Single source precursor driven phase selective synthesis of Au-CuGaS2 heteronanostructures: an observation of plasmon enhanced photocurrent efficiency

The design of new functional metal-semiconductor heteronanostructures with improved photovoltaic efficiencies has drawn significant attention because of their unprecedented properties and potential applications. Herein, we report a phase selective synthesis of ternary CuGaS2 (wurtzite and tetragonal) by simple solution based thermal decomposition of a new binuclear single molecular precursor [Ga(acda)(3)Cu(PPh3)(2)] NO3 (acda = 2-aminocyclopentene-1-dithiocarboxylic acid, PPh3 = triphenylphosphine) where the phase selectivity has been achieved easily by changing the combination of surface active agents. Furthermore, we have extended our approach to develop a well-controlled synthetic strategy for the preparation of a Au-CuGaS2 heteronanocomposite with both the phases. A detailed microscopic study reveals that during heterostructure synthesis, an epitaxial junction has been formed at the interface of ternary CuGaS2 and metallic Au.
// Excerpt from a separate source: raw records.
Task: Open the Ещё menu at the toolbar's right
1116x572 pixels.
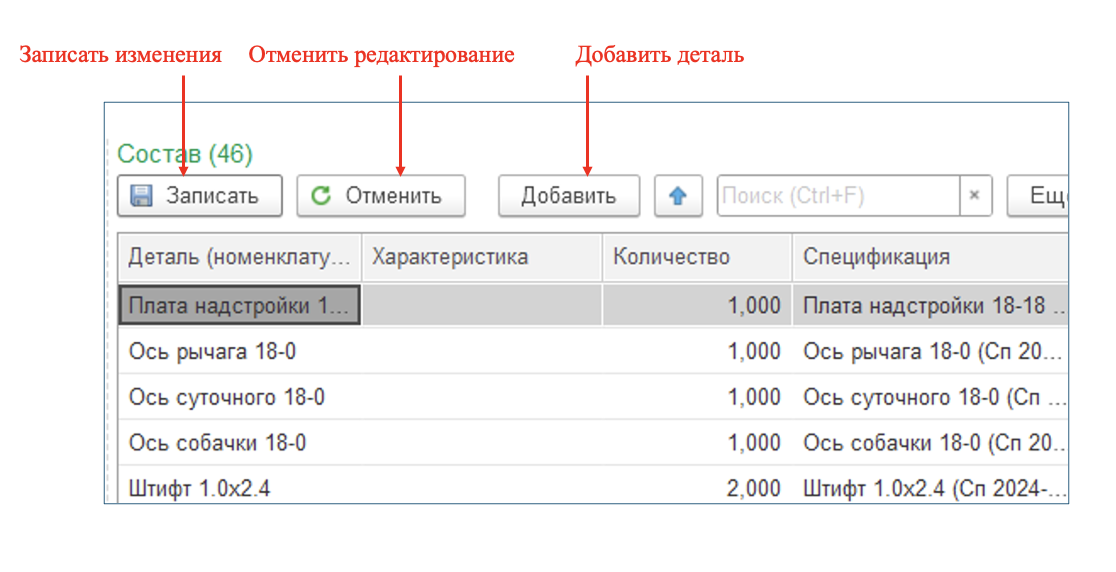Action: click(1040, 196)
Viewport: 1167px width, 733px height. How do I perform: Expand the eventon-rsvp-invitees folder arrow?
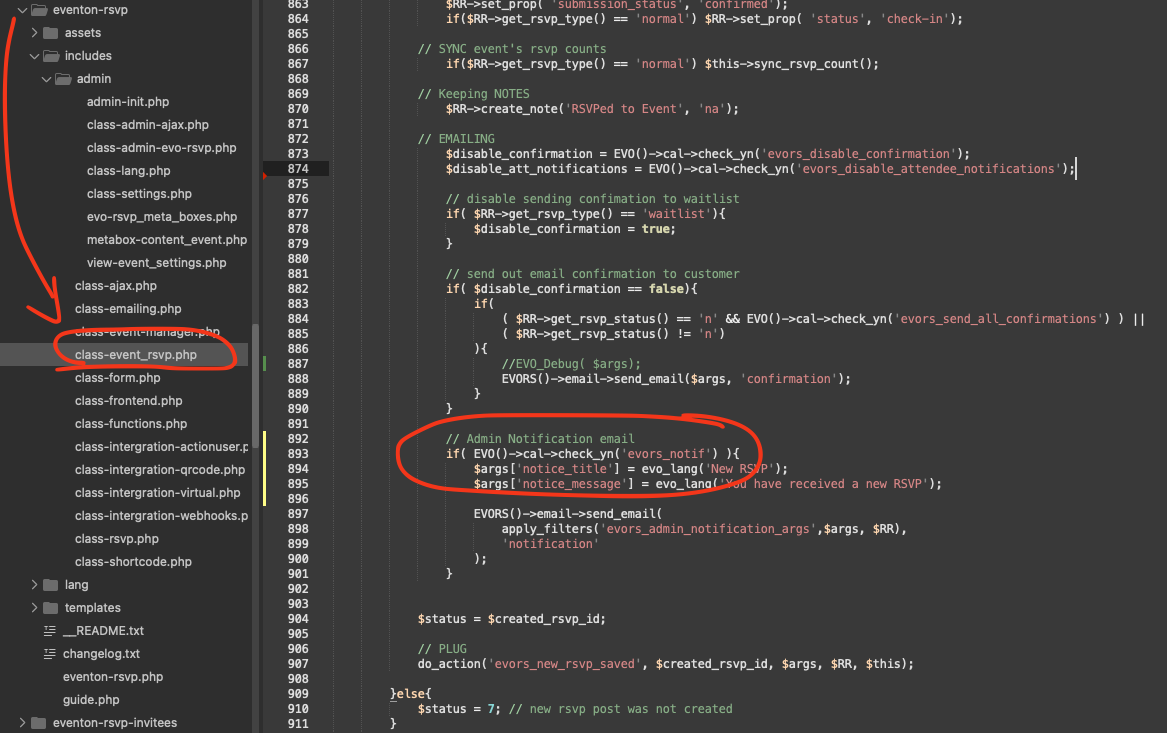point(22,723)
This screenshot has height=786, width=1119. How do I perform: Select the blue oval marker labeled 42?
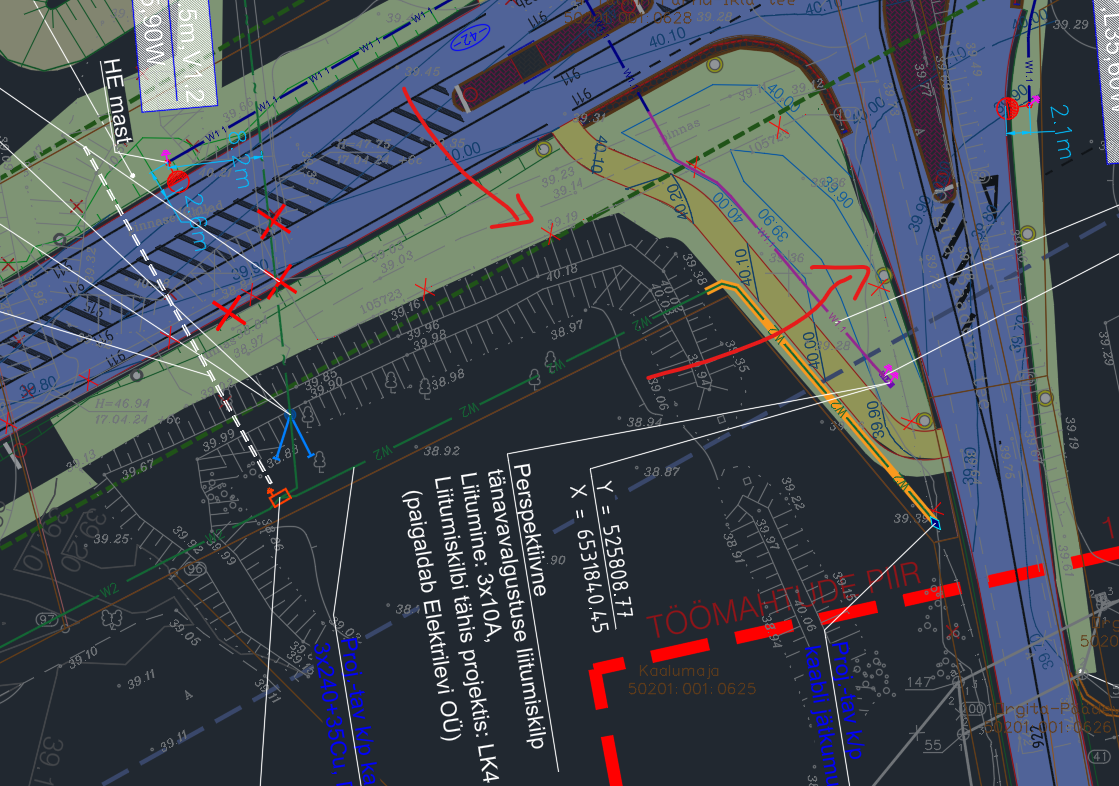tap(464, 40)
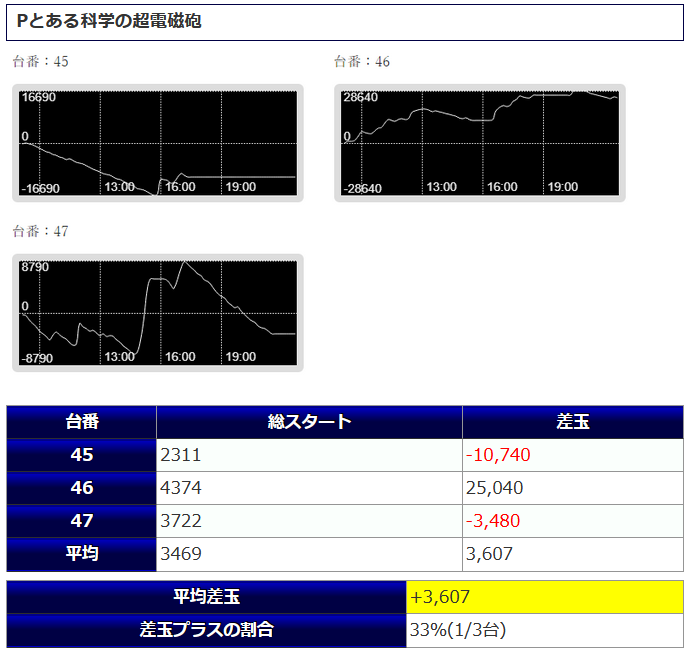Click the 台番 column header
The width and height of the screenshot is (689, 653).
click(x=82, y=422)
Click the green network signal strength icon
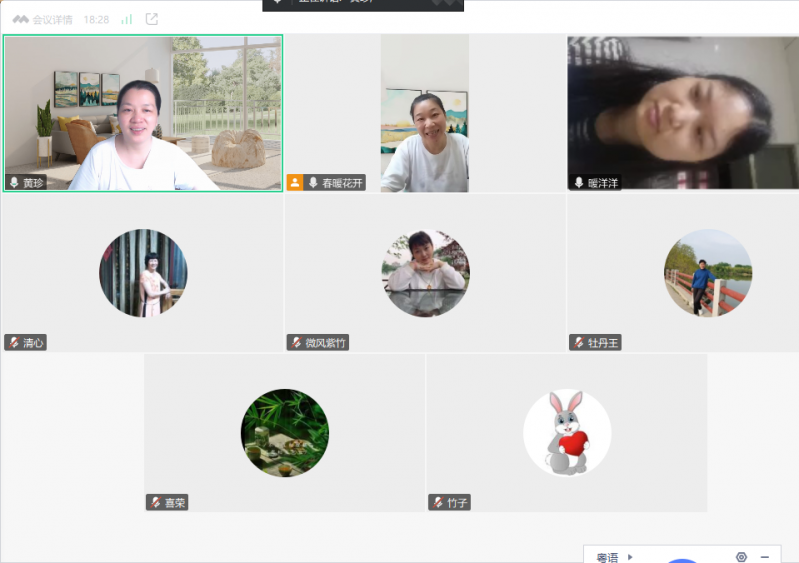 point(127,19)
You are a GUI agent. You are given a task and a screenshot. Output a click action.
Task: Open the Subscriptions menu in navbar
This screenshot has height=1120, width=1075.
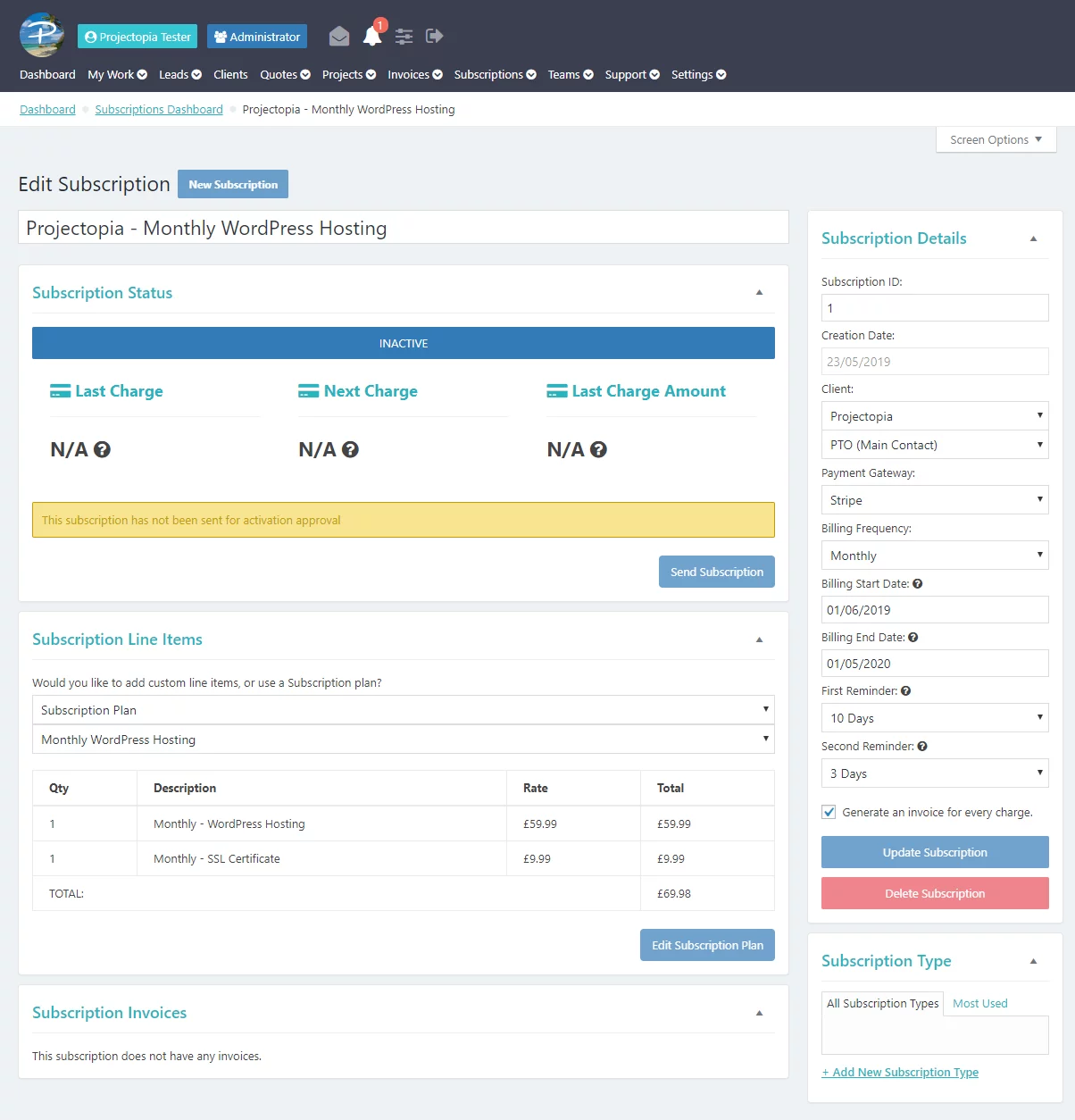click(495, 75)
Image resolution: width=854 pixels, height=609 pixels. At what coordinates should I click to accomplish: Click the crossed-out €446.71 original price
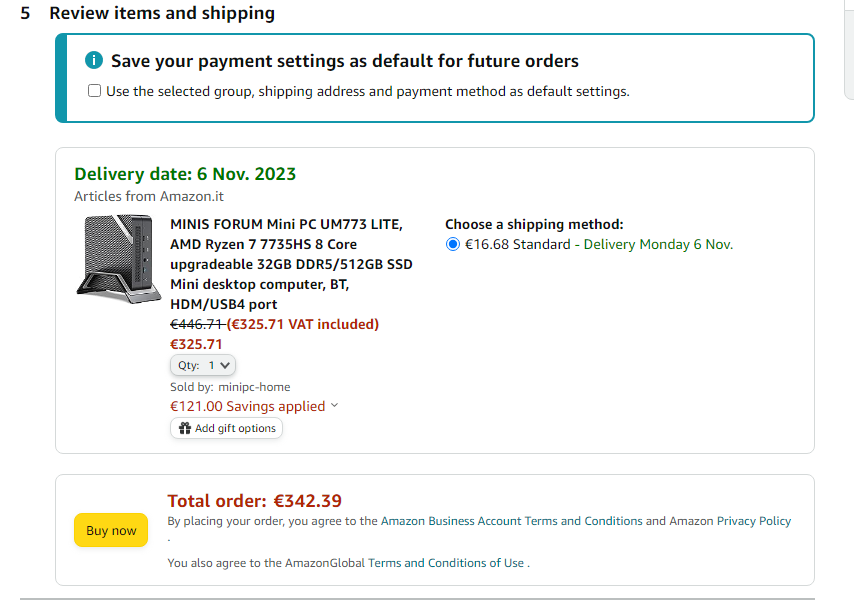coord(196,324)
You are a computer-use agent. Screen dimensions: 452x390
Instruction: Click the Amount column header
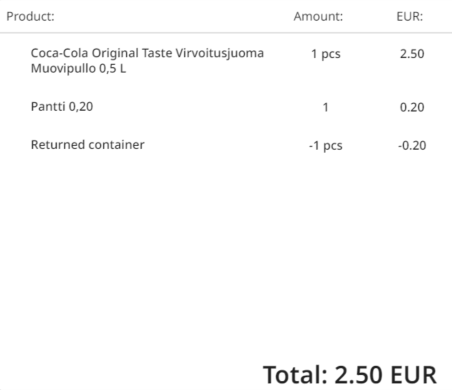point(318,16)
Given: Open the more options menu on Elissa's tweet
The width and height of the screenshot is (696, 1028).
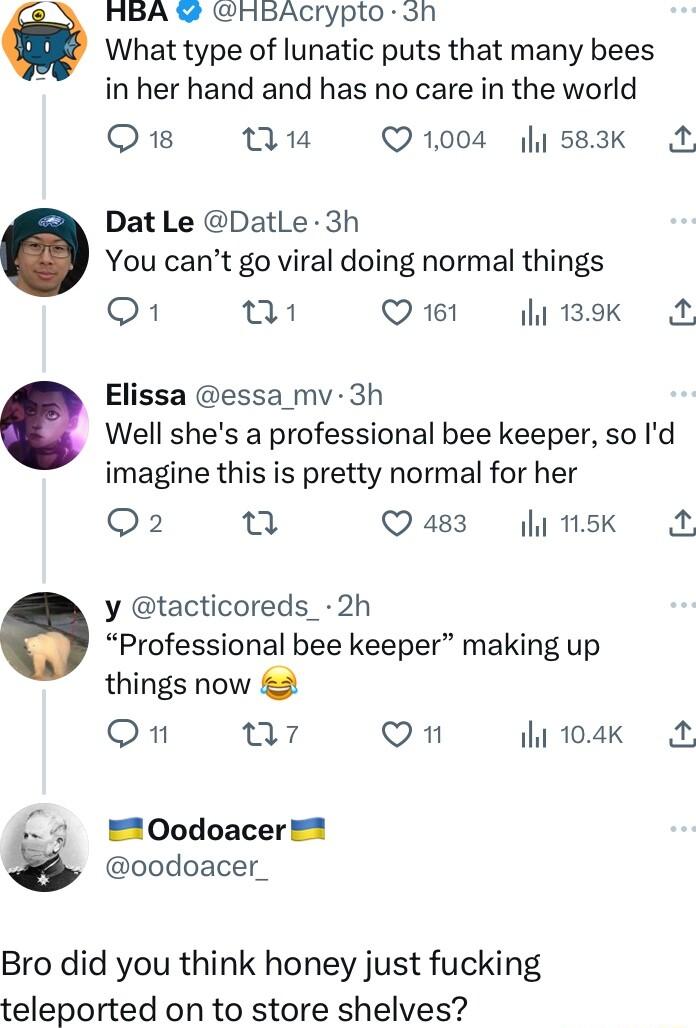Looking at the screenshot, I should coord(684,395).
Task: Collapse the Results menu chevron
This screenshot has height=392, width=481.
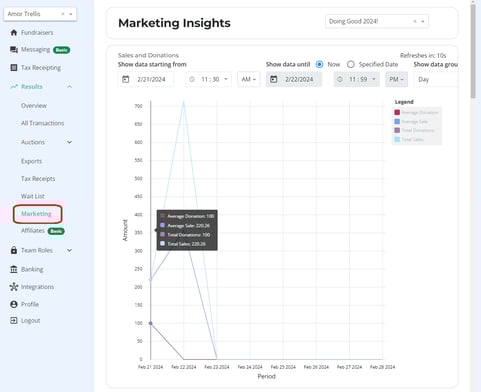Action: 69,87
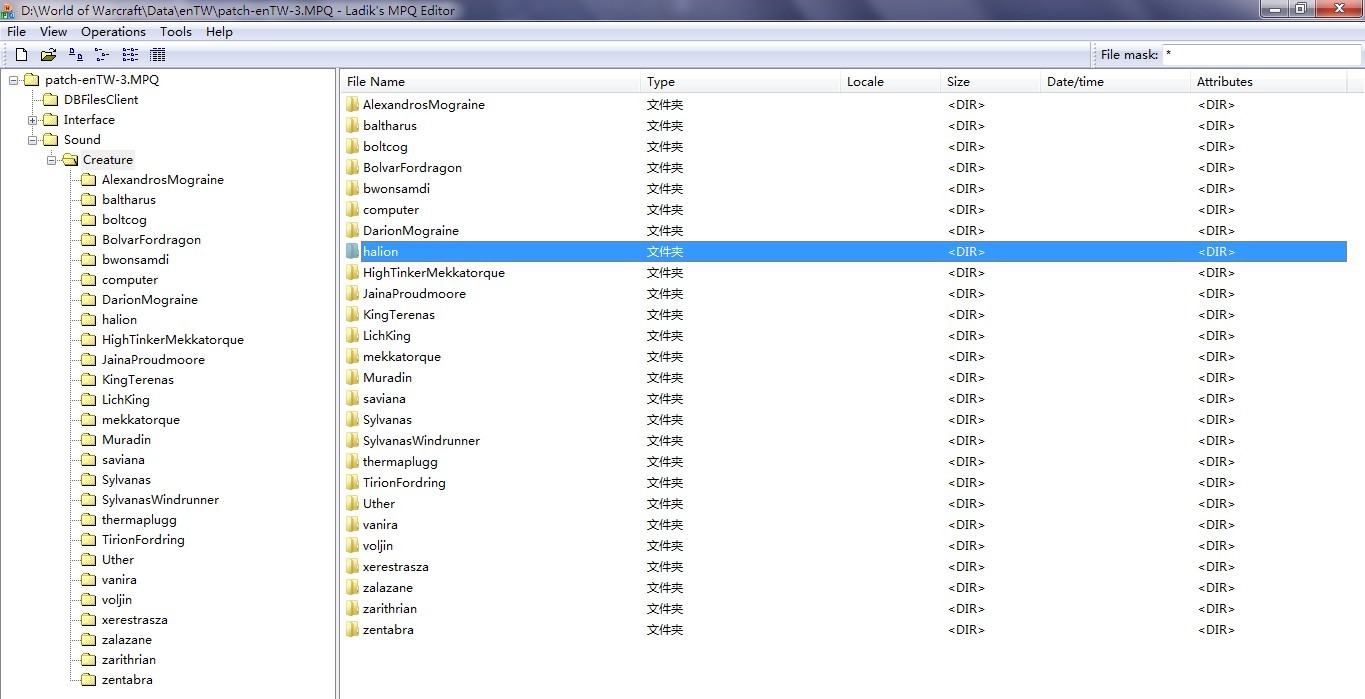Select the large icons view icon
This screenshot has height=699, width=1365.
(x=77, y=55)
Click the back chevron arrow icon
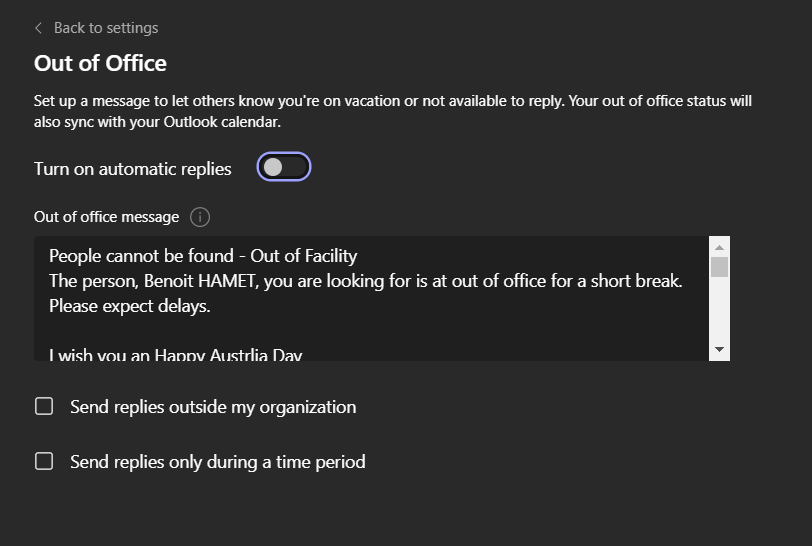The width and height of the screenshot is (812, 546). pos(39,28)
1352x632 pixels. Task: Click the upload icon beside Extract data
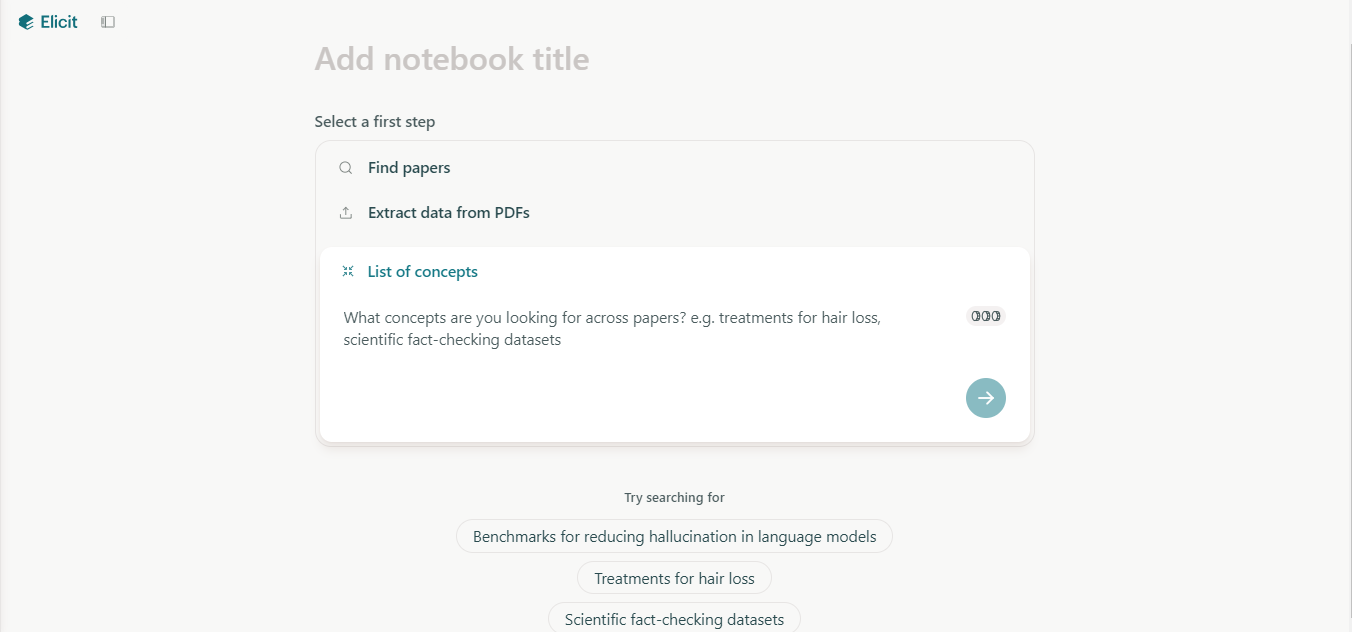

To find out the influence of this epitaxial connectivity on the properties, we have studied the photocurrent and photoresponse behavior of the material and compared them with that of bare CuGaS2. For both the wurtzite and tetragonal phases, the Au-CuGaS2 twin structure exhibits a plasmon enhanced superior charge transport ability and an abruptly high photocurrent density compared to that of pure CuGaS2. Due to efficient charge separation by strong plasmon-exciton coupling at the interface, Au-CuGaS2 can be used as a potential candidate for photoelectrochemical applications.